Humans still beat machines when it comes to literary translation

You wouldn’t use Google Translate to churn out an English-language (or any language, for that matter) version of a novel like Gabriel García Márquez’s Cien años de soledad — or would you?

The answer to that question is likely still a resounding “no.” Although researchers have been fascinated with potential applications for machine translation (MT) in the field of literary translation, “any serious challenge to human literary translators [from machines] is still a long way off,” as the European Council of Literary Translators’ Associations put it in a 2020 report

That said, researchers are still trying to see how MT can be applied to literary works — a recent study from researchers at the University of Massachusetts at Amherst attempted to reveal why MT usually falls flat compared to human literary translations.

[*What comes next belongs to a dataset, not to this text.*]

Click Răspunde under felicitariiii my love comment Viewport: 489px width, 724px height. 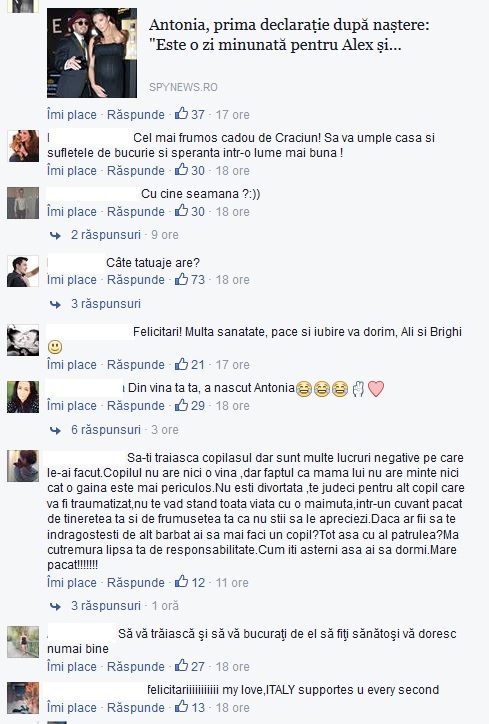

“As literary MT is understudied (especially at a document level), it is unclear how state-of-the-art MT systems perform … and what systematic errors they make,” the researchers wrote in a paper, which was recently pre-published and available for free on ArXiv.

To shed light on some of the problems with literary MT, the researchers collected a corpus of non-English literary works that met the following criteria:

  • In the public domain in their source country by 2022
  • Multiple human translations published in English
  • Published in an electronic format

The dataset that the researchers compiled — named PAR3 — includes at least two human translations of every source paragraph. To test the efficacy of MT for literary uses, the researchers used Google Translate to create English versions of the source paragraphs and presented them, side-by-side, with the human translations, to two groups of readers: professional literary translators and monolingual English writers.

Perhaps unsurprisingly, both groups overwhelmingly preferred the human translations — 84% of the time, human raters preferred human translations to the machine-translated version. The raters also shared insights that the researchers believe could be used to improve MT’s potential for literary applications. Based on their feedback, the researchers identified five ways in which MT can be improved. Nearly half of the MT errors were a result of “over-literal” text translation — while these instances may not have been outright errors, they often disrupted the flow of the paragraph, making the text feel awkward to read.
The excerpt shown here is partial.